The rhythm of the breathing changed. The sleeper stirred. One hand came slowly up, brushed blindly at the chest.
Clawly watched motionlessly. From all sides the heavy summery silence pressed in.
The rhythm of the breathing continued to change. The sleeper tossed. The hand fumbled restlessly at the neck of the loose house robe.
And something else changed. It seemed to Clawly as if the face of the Conjerly he knew were sinking downward into a narrow bottomless pit, becoming tiny as a cameo, vanishing utterly, leaving only a hollow mask. And then, as if another face were rising to fill the mask—and in this second face, if not malignity, at least grim and unswervingly hostile purpose.
The sleeper mumbled, murmured. Clawly bent low, caught words. Words with a shuddery, unplacable quality of distance to them, as if they came from another cosmos.

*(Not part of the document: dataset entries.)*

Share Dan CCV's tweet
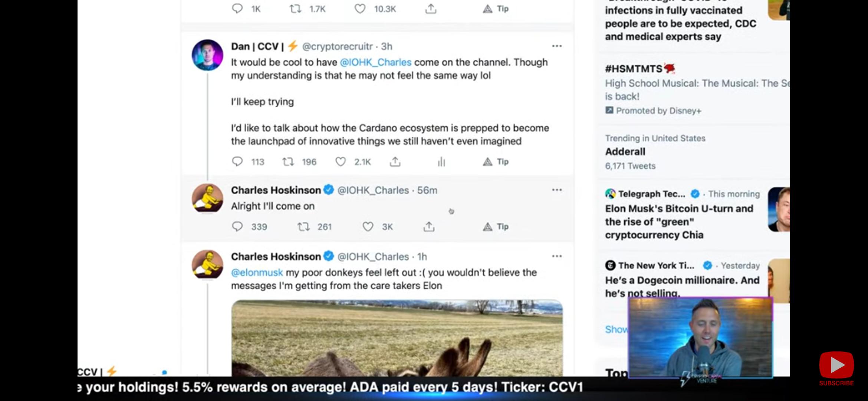Viewport: 868px width, 401px height. coord(395,162)
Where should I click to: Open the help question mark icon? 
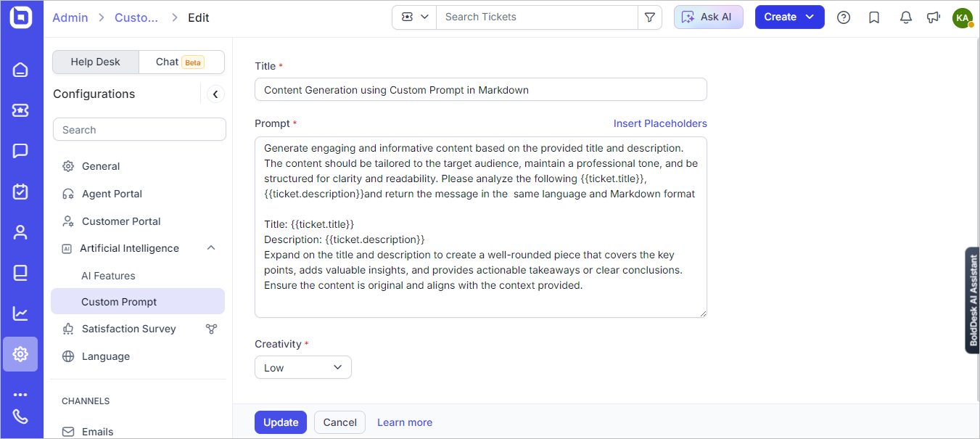[844, 17]
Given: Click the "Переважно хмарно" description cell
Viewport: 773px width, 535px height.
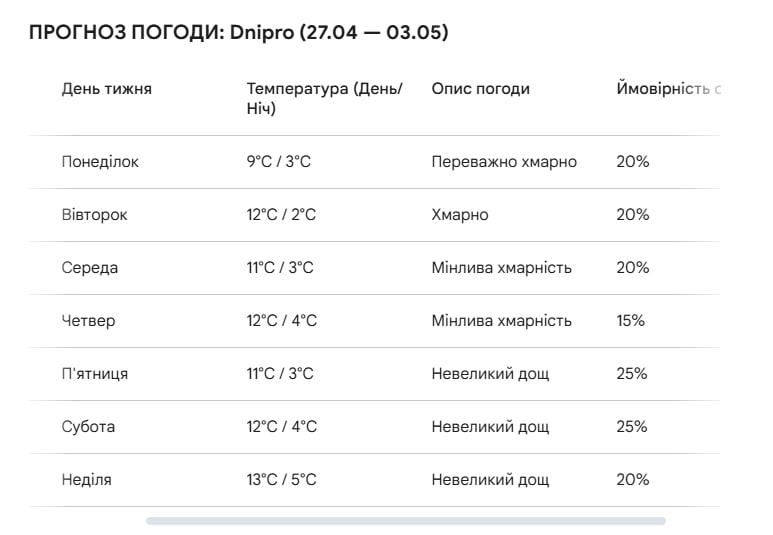Looking at the screenshot, I should click(504, 162).
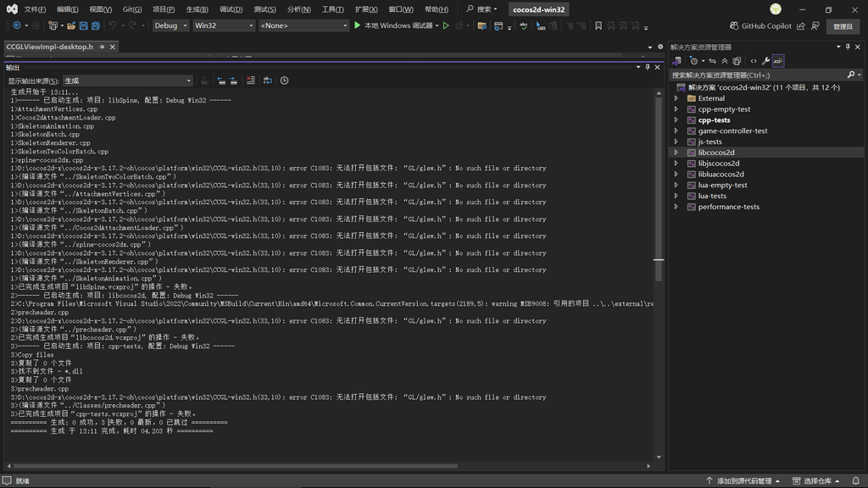Image resolution: width=868 pixels, height=488 pixels.
Task: Click Show All Files icon in Solution Explorer
Action: click(x=737, y=61)
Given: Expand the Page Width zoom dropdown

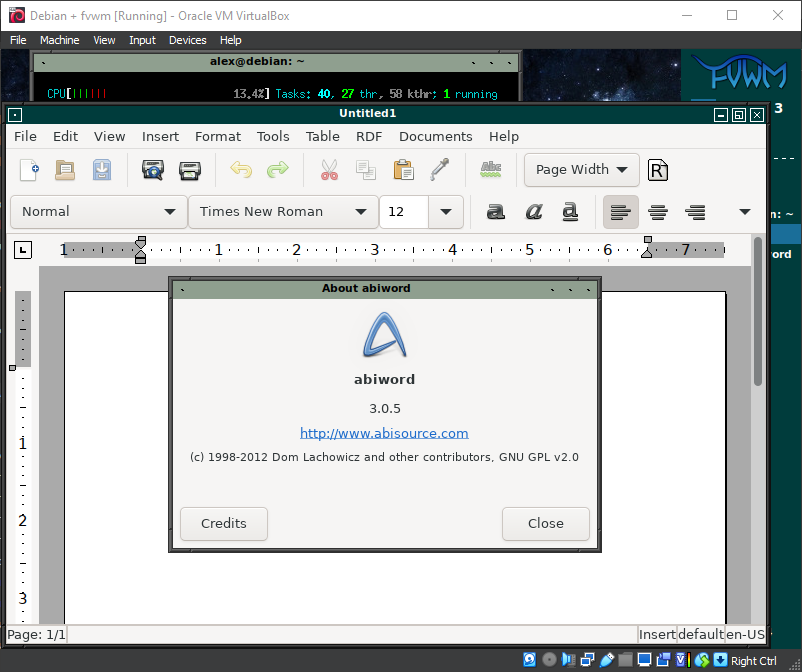Looking at the screenshot, I should pos(582,170).
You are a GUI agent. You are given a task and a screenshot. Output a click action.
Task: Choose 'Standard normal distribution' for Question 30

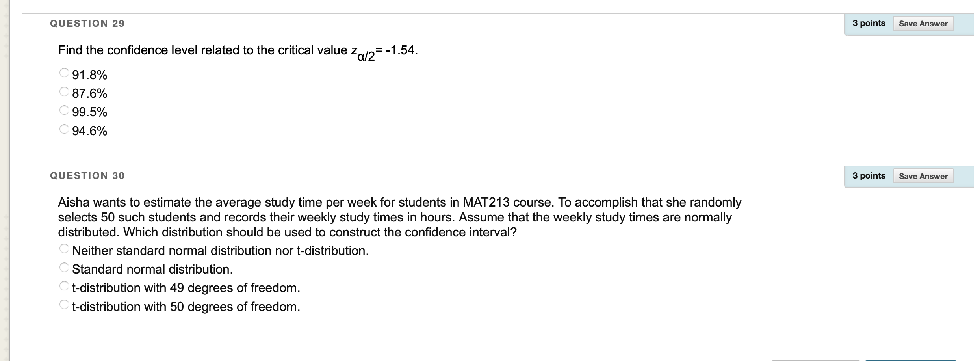click(x=64, y=267)
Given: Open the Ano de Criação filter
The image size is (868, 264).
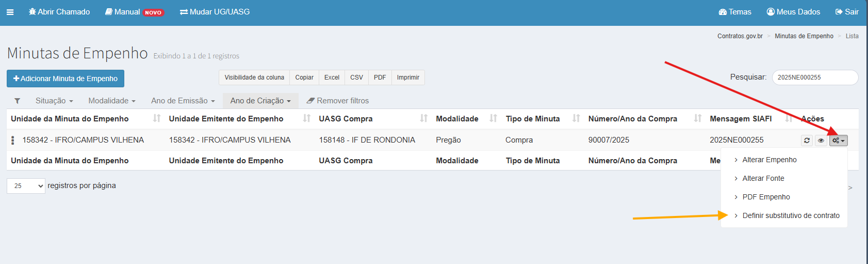Looking at the screenshot, I should [260, 101].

"... transtime machine ... invasion ... three days ... we ... prevent action ... until—"
Then, from the silence behind him, a different sound—a faint crunch.
Clawly whirled. Standing in the doorway, filling half its width and all its height, was Tempelmar.
And in Tempelmar's lean, horse-like face the vanishing flicker of a look in which suspicion, alarm, and a more active emotion were blended—a lethal look.
But by the time Clawly was looking straight at him, it had been replaced by an urbane, condescending, eyebrow-raising "Well?"